GIVEN TEXT:
+ + + +
Thar: The 3D effect
Hanif 70, has decided to migrate with his family and livestock to canal-irrigated areas in search of food, fodder and water. “If it was n’t a matter of survival in Thar, we would never take our women and children to strange new places.”
Previously, they could grow and harvest grain after the rains and store enough fodder to last them a year. Since the past ten years, climate change and increasing population has heavily burdened limited resources.
Desertification, droughts and deforestation have washed away flora and fauna, forcing thousands of people each year to migrate from district Tharparkar, Umerkot, Sanghar, Kachho and Kohistan to irrigated areas.
In quest of food and livelihood, rural communities pursue land management and cultivation practices which deplete the soil. Trees are cut for fuel wood but not replanted. The result is flash floods, water logging, deforestation, loss of soil fertility, soil erosion, salinity, loss of carbon sequestration capacity and biodiversity; much worsened by scarcity of water, frequent droughts and mismanagement of land resources.
Hanif says people who used to protect trees in the past, now heartlessly chop them to sell wood in the market.
+ + + +
EXCERPTED DATA:
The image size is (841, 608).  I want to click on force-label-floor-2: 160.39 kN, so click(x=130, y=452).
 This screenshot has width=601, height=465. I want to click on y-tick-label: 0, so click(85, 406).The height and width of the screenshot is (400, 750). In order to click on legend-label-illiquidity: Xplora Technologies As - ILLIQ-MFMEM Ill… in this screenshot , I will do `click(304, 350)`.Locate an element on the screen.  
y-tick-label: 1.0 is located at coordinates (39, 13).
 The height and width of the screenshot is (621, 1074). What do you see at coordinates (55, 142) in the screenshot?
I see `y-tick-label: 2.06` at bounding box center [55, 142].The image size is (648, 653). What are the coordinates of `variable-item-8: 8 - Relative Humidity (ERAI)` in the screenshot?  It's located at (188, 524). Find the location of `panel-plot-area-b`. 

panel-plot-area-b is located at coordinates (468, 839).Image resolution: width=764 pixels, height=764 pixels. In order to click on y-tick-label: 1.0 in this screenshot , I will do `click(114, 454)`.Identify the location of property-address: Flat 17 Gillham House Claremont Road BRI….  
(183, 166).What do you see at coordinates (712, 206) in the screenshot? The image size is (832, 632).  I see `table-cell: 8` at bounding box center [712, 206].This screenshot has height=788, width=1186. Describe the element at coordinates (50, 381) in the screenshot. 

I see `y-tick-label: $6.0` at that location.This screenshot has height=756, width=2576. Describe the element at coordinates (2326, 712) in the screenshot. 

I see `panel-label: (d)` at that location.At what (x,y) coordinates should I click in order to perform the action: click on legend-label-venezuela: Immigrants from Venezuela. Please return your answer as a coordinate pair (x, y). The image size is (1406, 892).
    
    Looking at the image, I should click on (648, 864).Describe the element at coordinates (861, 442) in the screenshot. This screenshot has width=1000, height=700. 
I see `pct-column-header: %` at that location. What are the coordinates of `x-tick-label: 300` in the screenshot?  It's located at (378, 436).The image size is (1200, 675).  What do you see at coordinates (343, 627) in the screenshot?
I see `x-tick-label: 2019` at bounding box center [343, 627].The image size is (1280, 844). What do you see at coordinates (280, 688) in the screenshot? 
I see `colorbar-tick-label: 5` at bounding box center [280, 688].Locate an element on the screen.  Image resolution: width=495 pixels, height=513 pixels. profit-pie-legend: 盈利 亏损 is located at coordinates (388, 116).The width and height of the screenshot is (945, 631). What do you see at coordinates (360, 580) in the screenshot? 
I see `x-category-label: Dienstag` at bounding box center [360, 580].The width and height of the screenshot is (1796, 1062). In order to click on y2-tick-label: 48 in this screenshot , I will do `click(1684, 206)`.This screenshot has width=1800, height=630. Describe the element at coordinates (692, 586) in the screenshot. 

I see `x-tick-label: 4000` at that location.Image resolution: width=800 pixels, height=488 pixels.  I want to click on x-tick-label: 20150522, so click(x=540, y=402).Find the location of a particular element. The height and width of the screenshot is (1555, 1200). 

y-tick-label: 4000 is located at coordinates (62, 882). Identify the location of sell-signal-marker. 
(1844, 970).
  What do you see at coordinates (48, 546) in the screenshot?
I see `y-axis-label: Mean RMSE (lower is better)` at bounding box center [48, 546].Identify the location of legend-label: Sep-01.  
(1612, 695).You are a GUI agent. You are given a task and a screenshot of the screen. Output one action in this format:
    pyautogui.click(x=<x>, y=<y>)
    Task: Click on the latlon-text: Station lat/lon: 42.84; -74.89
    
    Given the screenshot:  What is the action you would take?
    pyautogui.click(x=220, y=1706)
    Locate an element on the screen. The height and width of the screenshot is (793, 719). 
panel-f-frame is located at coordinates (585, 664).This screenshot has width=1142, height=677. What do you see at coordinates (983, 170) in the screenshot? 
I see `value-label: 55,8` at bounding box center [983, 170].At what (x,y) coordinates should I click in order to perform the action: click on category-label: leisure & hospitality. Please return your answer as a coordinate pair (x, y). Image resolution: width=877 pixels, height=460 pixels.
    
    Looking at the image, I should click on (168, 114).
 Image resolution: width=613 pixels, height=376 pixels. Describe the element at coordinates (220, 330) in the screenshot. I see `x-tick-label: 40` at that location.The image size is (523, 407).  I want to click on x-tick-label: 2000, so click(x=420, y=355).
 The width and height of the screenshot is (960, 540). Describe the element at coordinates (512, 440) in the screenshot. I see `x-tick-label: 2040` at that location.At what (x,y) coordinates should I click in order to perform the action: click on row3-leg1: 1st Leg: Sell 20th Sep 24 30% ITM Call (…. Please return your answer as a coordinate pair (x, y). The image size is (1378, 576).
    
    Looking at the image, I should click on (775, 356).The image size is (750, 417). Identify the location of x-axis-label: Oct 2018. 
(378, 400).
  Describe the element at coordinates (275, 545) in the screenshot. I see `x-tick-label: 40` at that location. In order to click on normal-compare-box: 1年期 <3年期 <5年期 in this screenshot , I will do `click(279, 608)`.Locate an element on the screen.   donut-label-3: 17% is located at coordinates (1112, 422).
+ + + +
ASSIGNMENT A: Rewrite the passage on Thar from "Desertification, droughts and" up to and including "to irrigated areas.", replacing "thousands of people" with "many families".
ASSIGNMENT B: According to the passage on Thar, what are trees cut for?

WORKED SOLUTION A:
Desertification, droughts and deforestation have washed away flora and fauna, forcing many families each year to migrate from district Tharparkar, Umerkot, Sanghar, Kachho and Kohistan to irrigated areas.

WORKED SOLUTION B: Trees are cut for fuel wood.